----- Excerpt provided -----

Perfect Baked Sweet Potato Fries Recipe

Crispy Baked Sweet Potato Fries Recipe. Perfectly seasoned and easy to make, these delicious sweet potato fries are baked, not fried, and my go-to recipe anytime I'm craving restaurant-quality fries from the comfort of my own home.
Prep Time15 mins
Cook Time35 mins
Total Time50 mins
Servings: 6 as a side
Calories: 129kcal

Ingredients

  • 3 medium-large sweet potatoes (approximately 2.5 pounds)
  • 4 tsp cornstarch divided
  • 2 tsp salt divided
  • 1 tsp onion powder divided
  • 1 tsp garlic powder divided
  • 1 tsp sweet paprika divided
  • 3 tbsp olive oil

Instructions

  • Preheat oven to 425 degrees Fahrenheit and place racks in the upper and lower thirds of the oven (careful that the upper rack is at least 6-inches from the heat source). Line two large rimmed baking sheets with parchment paper and set aside.
  • Thoroughly wash and scrub your sweet potatoes using a vegetable brush in cold water and dry completely. Cut into thin fry-shaped pieces, about 1/4" wide and 1/4" thick. Transfer half of the fries to one baking sheet and the rest of the fries to the other baking sheet.
  • Sprinkle the sweet potatoes with cornstarch (2 teaspoons per pan), salt (1 teaspoon per pan), onion powder, garlic powder, and sweet paprika (1/2 teaspoon per pan each). Toss to coat. Drizzle the fries with olive oil and continue to toss until all fries are evenly coated in spices and oil.
  • Arrange the sweet potato fries in a single layer on your prepared baking sheets. Leave space between each fry otherwise, they will not crisp.

-----

Challenge 1:
Retype the part of the sweet potato fries recipe starting with "Prep Time15 mins" and going on through "(approximately 2.5 pounds)".

----- Information given -----

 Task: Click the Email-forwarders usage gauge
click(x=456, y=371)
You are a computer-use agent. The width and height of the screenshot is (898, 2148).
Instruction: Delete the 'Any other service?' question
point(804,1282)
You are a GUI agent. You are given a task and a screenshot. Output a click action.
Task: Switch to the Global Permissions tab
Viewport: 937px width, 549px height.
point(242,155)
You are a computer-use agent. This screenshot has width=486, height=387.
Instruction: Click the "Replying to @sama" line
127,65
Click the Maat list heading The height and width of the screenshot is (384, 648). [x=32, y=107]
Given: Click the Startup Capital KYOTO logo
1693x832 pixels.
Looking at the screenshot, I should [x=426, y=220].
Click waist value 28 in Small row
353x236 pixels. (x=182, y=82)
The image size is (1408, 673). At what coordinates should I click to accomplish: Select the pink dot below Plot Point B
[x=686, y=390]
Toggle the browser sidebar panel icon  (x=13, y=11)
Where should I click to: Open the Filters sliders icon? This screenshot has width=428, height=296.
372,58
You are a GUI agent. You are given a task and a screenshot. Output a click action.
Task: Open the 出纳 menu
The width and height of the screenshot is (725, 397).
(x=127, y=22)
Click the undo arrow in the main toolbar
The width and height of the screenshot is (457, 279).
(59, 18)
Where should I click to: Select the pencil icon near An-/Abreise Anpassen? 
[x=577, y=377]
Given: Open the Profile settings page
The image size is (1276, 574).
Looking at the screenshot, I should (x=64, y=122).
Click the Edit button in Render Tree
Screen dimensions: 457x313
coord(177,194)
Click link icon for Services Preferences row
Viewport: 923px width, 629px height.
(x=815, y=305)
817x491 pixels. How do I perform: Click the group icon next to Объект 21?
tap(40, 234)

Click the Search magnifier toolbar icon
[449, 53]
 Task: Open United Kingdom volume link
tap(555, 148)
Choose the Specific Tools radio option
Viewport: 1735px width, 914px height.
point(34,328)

-----

Challenge 2:
Find each line in the rows that contains the word "Where", and copy those lines.

Worked solution 1:
Prep Time15 mins
Cook Time35 mins
Total Time50 mins
Servings: 6 as a side
Calories: 129kcal

Ingredients

  • 3 medium-large sweet potatoes (approximately 2.5 pounds)

Worked solution 2:
Where should I click to: Open the Filters sliders icon? This screenshot has width=428, height=296.
Where should I click to: Select the pencil icon near An-/Abreise Anpassen? 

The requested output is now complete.